Chez moi, à la maison, vous trouverez un mélange de pièces vintage iconiques que j’ai héritées de mes parents et auxquelles je tiens beaucoup. Parmi elles, un Eames Lounge Chair, première production Herman Miller, et une lampe Arco de Castiglioni production Flos des années 1960. En mobilier design plus récent, mon salon est habillé d’un canapé Oblong de Cappellini dessiné par Jasper Morrison.
Je change assez rarement l’intérieur de ma maison, car chaque meuble qui en fait partie a été choisi avec soin et a souvent une importance sentimentale ; ce qui ne m’empêche pas de varier un peu de temps en temps en remplaçant un fauteuil, en changeant la couleur des galettes d’assises des chaises, en optant pour d’autres coussins ou en échangeant certains luminaires.
« J'apprécie l'air frais et les nouvelles idées. »
Promouvoir l’entrepreneuriat au Luxembourg semble tout aussi important pour vous que le développement de votre entreprise. Vous avez lancé une campagne en mettant en lumière les « jeunes » entrepreneurs. J’ai eu la chance d’y participer, c’était une superbe campagne ! Pourquoi cela vous tenait-il tant à cœur ?
Comme 2023 marquait mon 30ème anniversaire en tant que cheffe d’entreprise, je me suis demandé comment célébrer. Avec du champagne et des amuses-bouches ou plutôt en investissant dans une campagne en collaboration avec des jeunes entrepreneurs ?

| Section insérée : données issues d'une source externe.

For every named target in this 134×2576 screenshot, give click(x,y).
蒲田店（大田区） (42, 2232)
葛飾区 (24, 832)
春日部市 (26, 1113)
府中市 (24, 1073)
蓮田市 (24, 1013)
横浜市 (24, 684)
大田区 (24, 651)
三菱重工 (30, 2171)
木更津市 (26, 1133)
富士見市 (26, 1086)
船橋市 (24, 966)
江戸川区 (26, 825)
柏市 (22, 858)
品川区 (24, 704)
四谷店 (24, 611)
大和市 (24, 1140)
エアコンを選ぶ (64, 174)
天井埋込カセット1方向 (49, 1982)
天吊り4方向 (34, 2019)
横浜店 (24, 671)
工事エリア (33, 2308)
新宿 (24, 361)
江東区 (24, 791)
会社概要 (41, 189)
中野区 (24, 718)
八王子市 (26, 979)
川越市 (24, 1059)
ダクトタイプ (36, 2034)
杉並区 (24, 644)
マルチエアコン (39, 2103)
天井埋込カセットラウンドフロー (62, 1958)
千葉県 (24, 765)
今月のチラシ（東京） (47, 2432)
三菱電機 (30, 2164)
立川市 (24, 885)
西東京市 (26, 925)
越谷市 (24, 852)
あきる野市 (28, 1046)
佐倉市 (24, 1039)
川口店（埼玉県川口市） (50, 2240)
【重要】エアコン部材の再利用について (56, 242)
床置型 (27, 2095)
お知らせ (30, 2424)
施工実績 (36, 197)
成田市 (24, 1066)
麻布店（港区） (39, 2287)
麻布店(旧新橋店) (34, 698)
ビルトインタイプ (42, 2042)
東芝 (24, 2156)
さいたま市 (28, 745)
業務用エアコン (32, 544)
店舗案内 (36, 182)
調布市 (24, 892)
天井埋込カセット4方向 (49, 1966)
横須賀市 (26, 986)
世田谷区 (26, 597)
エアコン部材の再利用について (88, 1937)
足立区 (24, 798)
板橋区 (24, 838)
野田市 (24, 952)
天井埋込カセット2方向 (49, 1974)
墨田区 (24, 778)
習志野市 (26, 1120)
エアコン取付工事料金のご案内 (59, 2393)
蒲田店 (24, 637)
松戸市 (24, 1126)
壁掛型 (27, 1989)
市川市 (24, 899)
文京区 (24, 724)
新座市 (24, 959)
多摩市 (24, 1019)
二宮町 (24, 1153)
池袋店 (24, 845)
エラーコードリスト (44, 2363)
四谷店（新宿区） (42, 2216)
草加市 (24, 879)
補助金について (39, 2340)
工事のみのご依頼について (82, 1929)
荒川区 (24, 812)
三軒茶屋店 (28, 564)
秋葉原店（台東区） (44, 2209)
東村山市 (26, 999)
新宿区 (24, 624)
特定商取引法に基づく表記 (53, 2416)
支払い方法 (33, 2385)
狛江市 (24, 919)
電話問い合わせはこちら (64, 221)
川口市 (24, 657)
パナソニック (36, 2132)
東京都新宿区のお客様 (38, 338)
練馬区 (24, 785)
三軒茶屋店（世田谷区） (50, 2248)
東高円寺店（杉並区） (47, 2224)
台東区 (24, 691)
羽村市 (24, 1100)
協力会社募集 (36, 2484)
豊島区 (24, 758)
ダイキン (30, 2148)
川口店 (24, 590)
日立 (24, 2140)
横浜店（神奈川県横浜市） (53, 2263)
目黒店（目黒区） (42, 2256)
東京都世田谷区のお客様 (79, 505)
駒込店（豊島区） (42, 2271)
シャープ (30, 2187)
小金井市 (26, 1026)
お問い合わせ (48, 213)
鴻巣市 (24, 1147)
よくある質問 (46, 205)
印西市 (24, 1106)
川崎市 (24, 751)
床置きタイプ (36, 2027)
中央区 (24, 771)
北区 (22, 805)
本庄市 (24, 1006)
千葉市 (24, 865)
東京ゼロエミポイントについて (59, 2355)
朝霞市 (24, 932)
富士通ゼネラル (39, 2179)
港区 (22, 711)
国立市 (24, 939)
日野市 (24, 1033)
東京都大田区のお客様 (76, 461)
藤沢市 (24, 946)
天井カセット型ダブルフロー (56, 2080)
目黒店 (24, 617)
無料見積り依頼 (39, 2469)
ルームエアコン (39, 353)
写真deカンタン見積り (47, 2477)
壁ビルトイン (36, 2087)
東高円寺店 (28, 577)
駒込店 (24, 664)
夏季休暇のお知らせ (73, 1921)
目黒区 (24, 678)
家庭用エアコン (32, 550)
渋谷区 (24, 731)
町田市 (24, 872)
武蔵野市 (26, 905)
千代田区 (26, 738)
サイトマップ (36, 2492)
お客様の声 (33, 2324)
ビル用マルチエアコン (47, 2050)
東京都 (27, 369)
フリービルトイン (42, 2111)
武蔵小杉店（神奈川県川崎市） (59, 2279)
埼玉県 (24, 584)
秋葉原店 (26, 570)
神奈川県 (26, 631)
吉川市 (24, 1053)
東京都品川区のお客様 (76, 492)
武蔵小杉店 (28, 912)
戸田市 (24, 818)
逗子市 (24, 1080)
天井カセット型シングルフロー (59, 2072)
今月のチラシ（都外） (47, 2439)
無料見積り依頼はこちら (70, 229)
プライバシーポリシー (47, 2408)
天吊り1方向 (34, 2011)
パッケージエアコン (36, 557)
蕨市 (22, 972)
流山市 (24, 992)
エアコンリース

L’année dernière, j’ai eu la chance de faire la connaissance de quelques jeunes et futurs entrepreneurs. Aussi grâce à mon histoire personnelle, j’ai compris qu’aujourd’hui ce n’est pas devenu plus facile d’établir ou faire grandir un business ici au Luxembourg, notamment à cause des loyers élevés et de la situation économique en générale. Et tout ça m’a inspiré à commencer le projet « Pay it forward » qui me tient effectivement beaucoup à cœur.
Comment abordez-vous vos collaborations ?
On s’inspire mutuellement. J’apprécie l’air frais et les nouvelles idées, mais d’un autre côté, j’aime aider quand et où je peux. Cet été, j’ai fourni à Pit Romersa des meubles pour sa maison éphémères de thé « Mizu Tea House ». La fleuriste Kathlyn Wohl, jeune fondatrice de Infiiorata a pu organiser un workshop gratuitement dans mon magasin. Il existe de nombreux exemples de ce type. Un grand projet va sortir en 2025 dont je ne peux pas encore révéler les détails, mais vous allez le découvrir...
Alors, vous ne pensez pas du tout encore à la retraite ? Un membre de la famille est-il prêt à prendre la relève ?
L’esprit entrepreneurial ne s’arrête pas à un certain âge. C’est ma passion, je veux rester connectée. J’ai la chance d’être indépendante et de pouvoir continuer à exercer mon métier au-delà de ma retraite. Il y a certains projets que j’aimerais réaliser. Mon fils vient d’avoir 19 ans et fait des études commerciales et d’économie. Il se pourrait très bien qu’après avoir fini ces études il entre dans la société, ce sera à lui de voir.